Let us start with the general notion of ethics and propaganda.
the very idea of propaganda as unethical in the sense that it is usually seen as a form of address that sets out to deceive – to persuade by dodgy means.
In other words propaganda by its very nature is often regarded as illegitimate ethically that it is a ‘wrong form of activity’ – not because it directly harms anyone,
but uses deceitful methods to gain our attention and ultimately to recruit us to a cause. In everyday talk, calling something ‘propaganda’ is a negative evaluation of it.
It is opposed to the truth – but how opposed – opposed because it is lying? Or because it is doing several things – informing you…but with the aim of leading you to see the things depicted (if a picture/poster) as rather different (good or bad) from how a more careful rational view would lead us to believe.
And it is trying to get you to accept the message and join the party/buy the item etc. And of course being deceitful OR not quite telling the truth, embellishing, exaggerating/underplaying
are all seen as DEGREES OF THE UN
But equally it s not only the means and aims/purposes of propaganda that may be seen as unethical, but perhaps the kinds of messages that are encoded by propaganda.
Nazi propaganda was not wrong as propaganda – after it’s what all pol parties do…but what was arguably so wrong was the kinds of messages that were used and the political ends that were promoted – the latter somehow making the propaganda wrong in the first place.
We think that racism, anti-semitism, etc is unethical, so if we encode such images/message in propaganda that makes the very character of that propaganda unethical – “that’s a really unpleasant poster” and the people who made it (“they should not have put that up” - AS WELL AS the activities it promotes – namely racist activities.

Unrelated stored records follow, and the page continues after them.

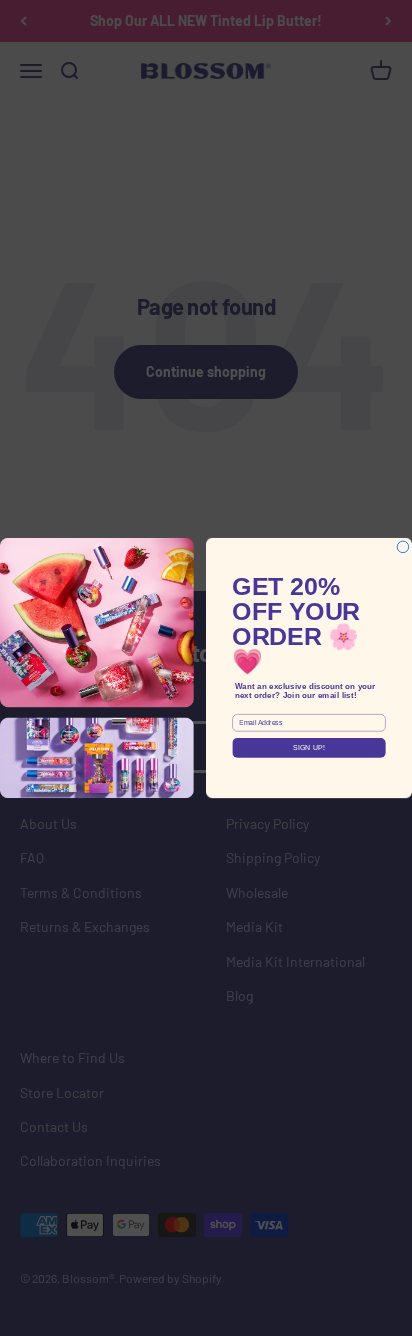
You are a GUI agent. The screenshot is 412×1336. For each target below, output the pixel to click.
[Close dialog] (403, 547)
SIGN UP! (309, 748)
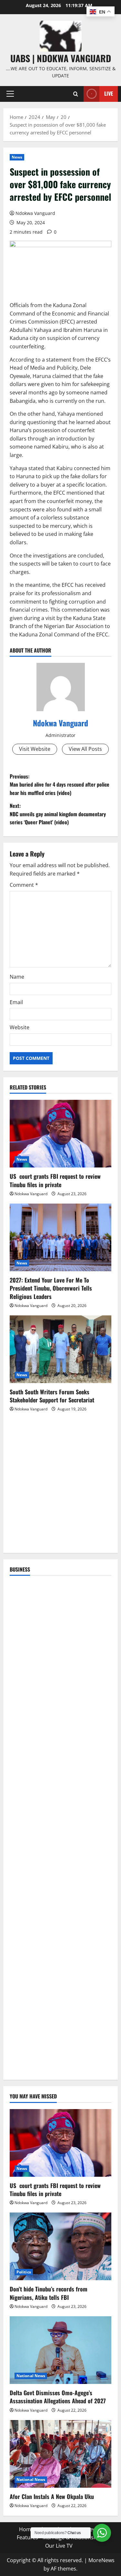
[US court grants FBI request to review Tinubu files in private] (60, 1133)
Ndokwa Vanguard (35, 213)
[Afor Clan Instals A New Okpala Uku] (60, 2454)
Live (108, 93)
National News (30, 2375)
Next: (58, 814)
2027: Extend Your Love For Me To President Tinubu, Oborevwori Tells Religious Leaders (51, 1288)
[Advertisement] (60, 1486)
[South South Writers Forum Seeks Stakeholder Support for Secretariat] (60, 1349)
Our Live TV (59, 2545)
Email (16, 1002)
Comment (24, 884)
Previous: (59, 784)
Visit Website (34, 748)
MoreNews (101, 2560)
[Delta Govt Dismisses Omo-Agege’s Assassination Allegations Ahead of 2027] (60, 2350)
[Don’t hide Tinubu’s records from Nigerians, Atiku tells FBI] (60, 2246)
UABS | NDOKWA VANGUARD (60, 58)
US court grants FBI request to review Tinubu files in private (55, 1180)
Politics (23, 2272)
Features (27, 2537)
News (17, 157)
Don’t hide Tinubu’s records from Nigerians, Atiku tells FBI (48, 2293)
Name (17, 976)
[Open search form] (75, 94)
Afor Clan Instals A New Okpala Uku (52, 2496)
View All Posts (85, 748)
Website (19, 1027)
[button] (10, 94)
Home (26, 2529)
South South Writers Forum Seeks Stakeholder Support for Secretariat (52, 1396)
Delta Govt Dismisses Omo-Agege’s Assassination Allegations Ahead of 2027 (58, 2396)
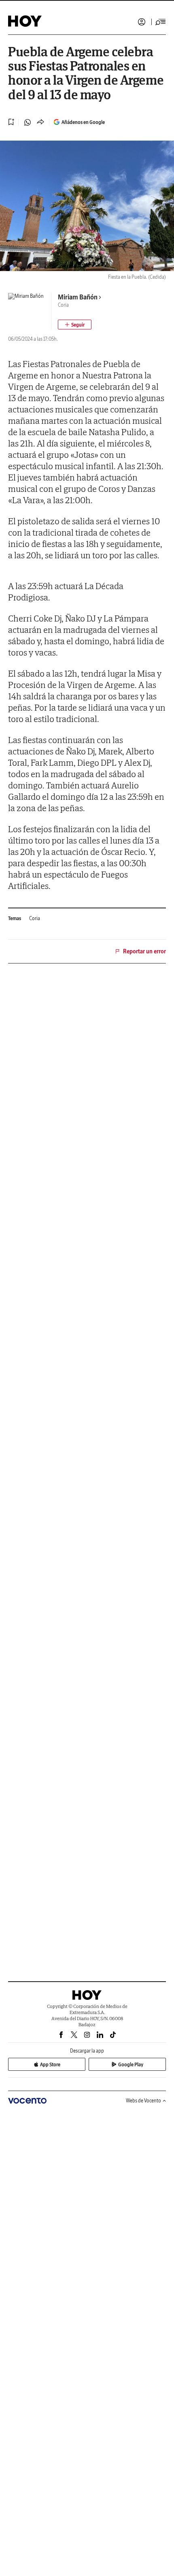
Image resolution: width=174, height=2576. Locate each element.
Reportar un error (144, 951)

So one has to think through how propaganda links to the idea of the unethical as ‘wrong-doing’ – in what ways does propaganda engage in forms of wrongdoing? –
not only by direct harm but by breaking rules of how we treat others;
how we incite others to treat others; how we get people to accept our messages – in deceitful ways? i.e. fooling you into accepting them through clever – i.e. subliminal encoding – not being upfront in how we present the ideas and you are suckered into going with it.
Advertising works this way as well and as such is propaganda.
And you could explore all these aspects of propaganda as ‘unethical’ with analyses using concrete examples taken from posters, ad campaigns, political elections, from today and yesteryear.
Now I want to widen the matter by considering the sues that Miller and Dinen pick up on in the book sent you.
What they do is to argue that from a rather instrumentalist way that corporate capitalism is not only using propaganda/spin to make profits, but has indeed distorted democratic processes deliberately to soften up US/UK public and politicians so that they do not challenge or question business interests.
They review the history of the 20th century in terms of the creation of PR as a means to spread concretely a network of pro-corporate business agents and agencies who influence reaches into the decision making processes of political parties.
The early history of all this s rather dark as it involves the recruitment of people involved n running spying agencies ad in the US context strike breaking using the Pinkerton agencies to use violent means and the PR agencies to square matter wt the public by blaming communist agitators.
But what we are talking about here is the way in which the ethics of PR are not just being used to change the consciousness of people at the local level of their image of a good/product but of a renegotiation of the power structure such that the state adapts in all is policies t the interests of maximising corporate commerce’s ability to make profits irrespective of the popular democratic and social needs of society whereby taxes are imposed to fund what people want and need.
Here we concerned with political ethics
And not just the polite ethics I have discussed earlier.
The means of gaining power over governments is via networks that have grown up between PR agencies, politics, think-tanks, and finally ministers.
And thus here we have the fulfilment of what Wright-Mills so long ago called the Power Elite.
1) If it is, why is propaganda unethical
2) Is advertising unethical qua propaganda – Is I propaganda? How can you distinguish?
3) Does the phenomenon of corporate power take us to a whole new ballgame f ethics and propaganda such that spin and advertising and pressure group activity is a far too polite way of discussing a serious challenge to democracy?